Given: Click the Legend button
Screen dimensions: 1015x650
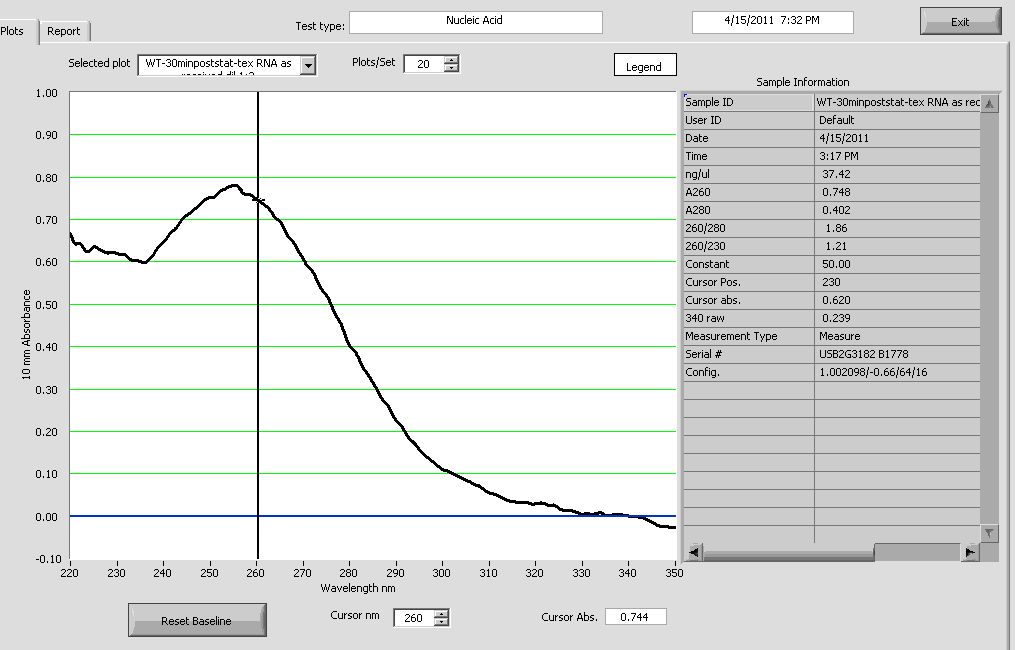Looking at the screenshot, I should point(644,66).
==
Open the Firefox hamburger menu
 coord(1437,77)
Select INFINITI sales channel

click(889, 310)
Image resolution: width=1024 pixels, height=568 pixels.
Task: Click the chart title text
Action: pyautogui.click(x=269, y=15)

◆ **REQUIRED TASK**
In the data, replace "Screen dimensions" with "Display size" throughout the stretch from the line containing "Given: Click the Legend button" through the line containing "Looking at the", and give only those lines back with nothing else changed. Leave the pictures out of your answer.

◆ **REPLY TO THE EXERCISE**
Given: Click the Legend button
Display size: 1015x650
Looking at the screenshot, I should point(644,66).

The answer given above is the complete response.